The finding implies a new way to target the behavior of these lethal cells. The finding involves the cancer gene RhoC, which has previously been shown to promote metastasis of many types of cancer. RhoC levels increase as breast cancer progresses and high levels of RhoC are associated with worse patient survival.
Cancer stem cells are the small number of cells within a tumor that are believed to fuel the tumor’s growth and spread. Researchers believe traditional chemotherapy and radiation treatments often become ineffective because they do not kill the cancer stem cells, and that the key to future treatments is to develop drugs that target and kill these cells.
This new study, which appears online in PLoS ONE, suggests a new way to get at the cancer stem cells.
"Targeting the specific molecular cogs driving the cancer stem cell machinery responsible for the cancer spreading has potential for future treatments. Eliminating cancer stem cells may ultimately be necessary to cure certain cancers, but in the meantime, we may be able to manage the cancer stem cell population and the invasive behaviors of these cells by disrupting the molecular machinery, using RhoC as a target," says senior study author Sofia D. Merajver, M.D., Ph.D., professor of internal medicine and epidemiology at the University of Michigan and scientific director of the breast oncology program at the U-M Comprehensive Cancer Center.
The researchers looked at breast cancer cell lines that were highly metastatic and cell lines from normal breast tissue. By inhibiting or overexpressing RhoC, they found that RhoC expression is necessary to cause metastasis in both cell lines, and that RhoC overexpression alone can cause metastasis.
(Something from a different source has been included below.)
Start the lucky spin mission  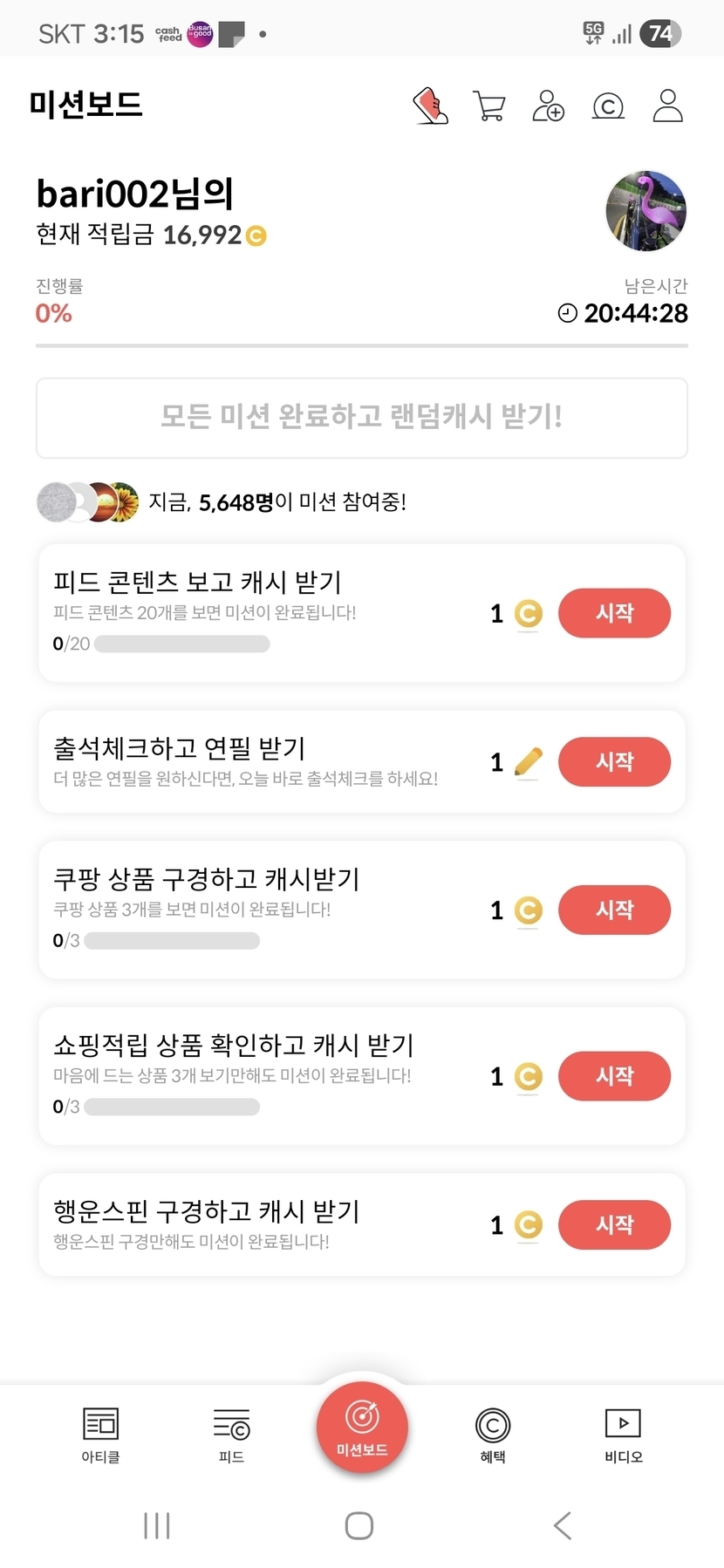[614, 1224]
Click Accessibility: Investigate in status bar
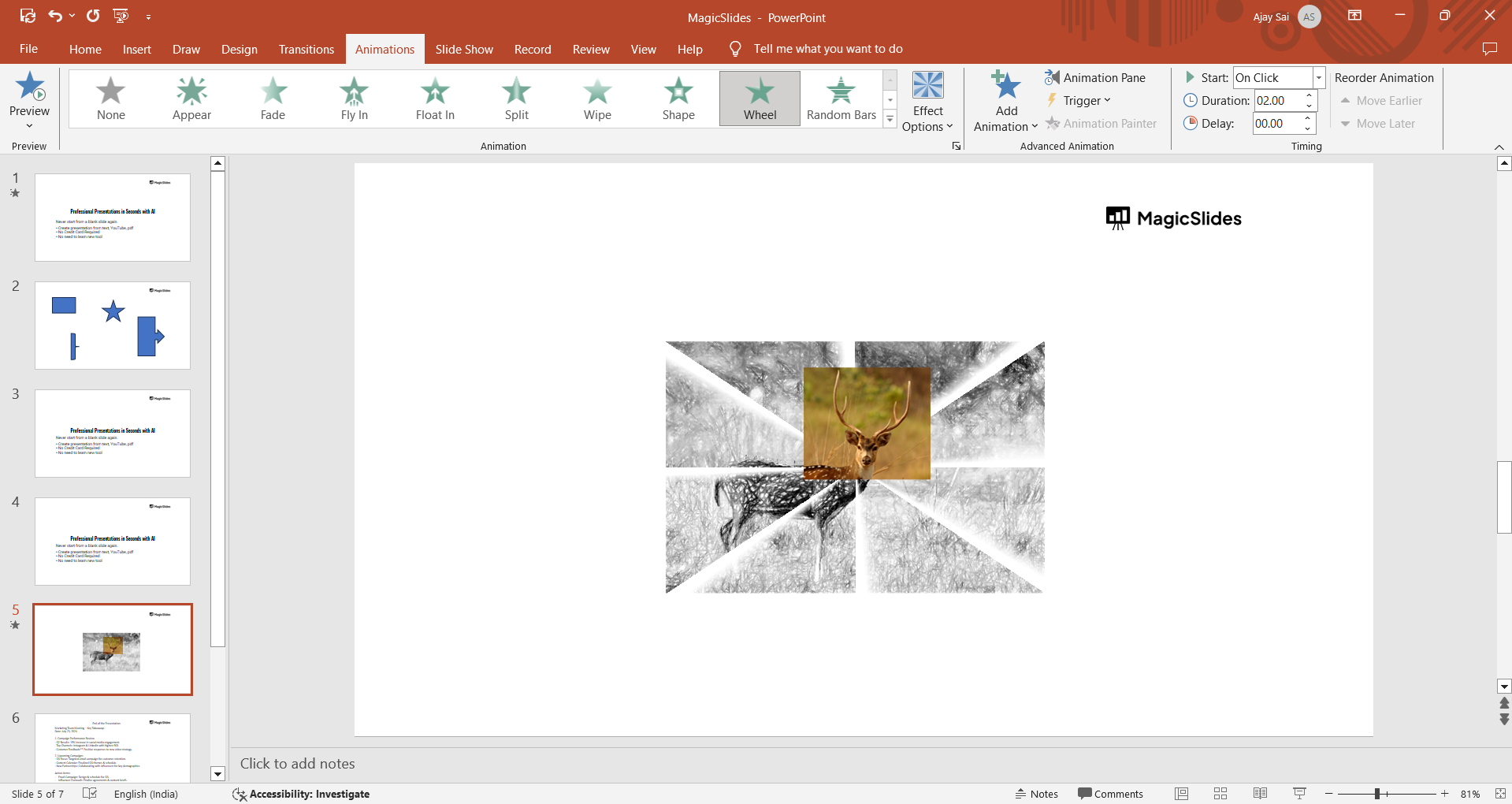The width and height of the screenshot is (1512, 804). click(x=301, y=794)
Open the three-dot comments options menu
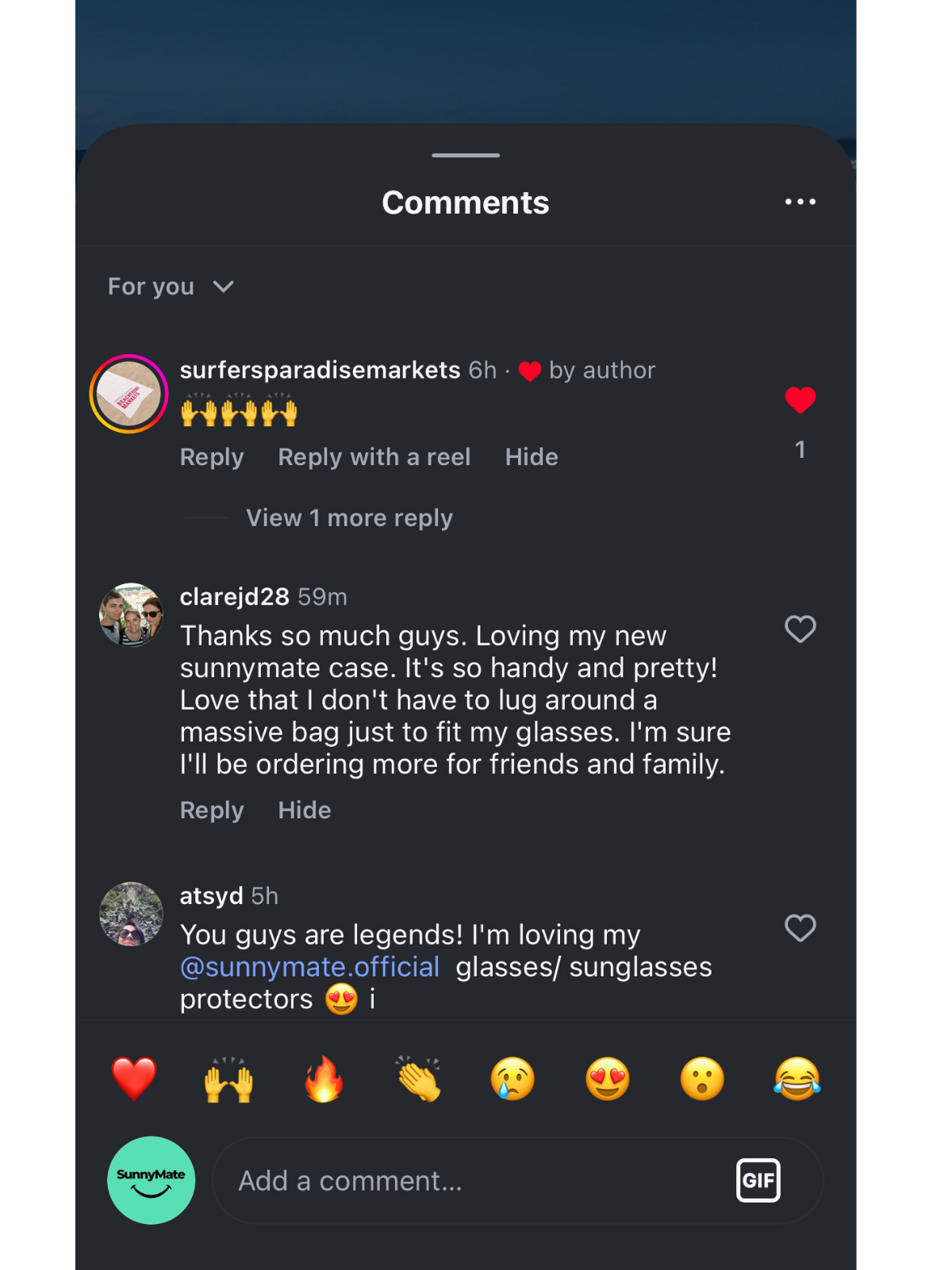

The researchers also tested this in mice and had similar results.
Merajver's lab, in conjunction with other U-M researchers, is studying a novel small molecule drug to inhibit RhoC, which has shown promising initial results in the laboratory. The researchers are continuing to develop this inhibitor, which will require several years of additional testing in the laboratory before potentially advancing to clinical trials.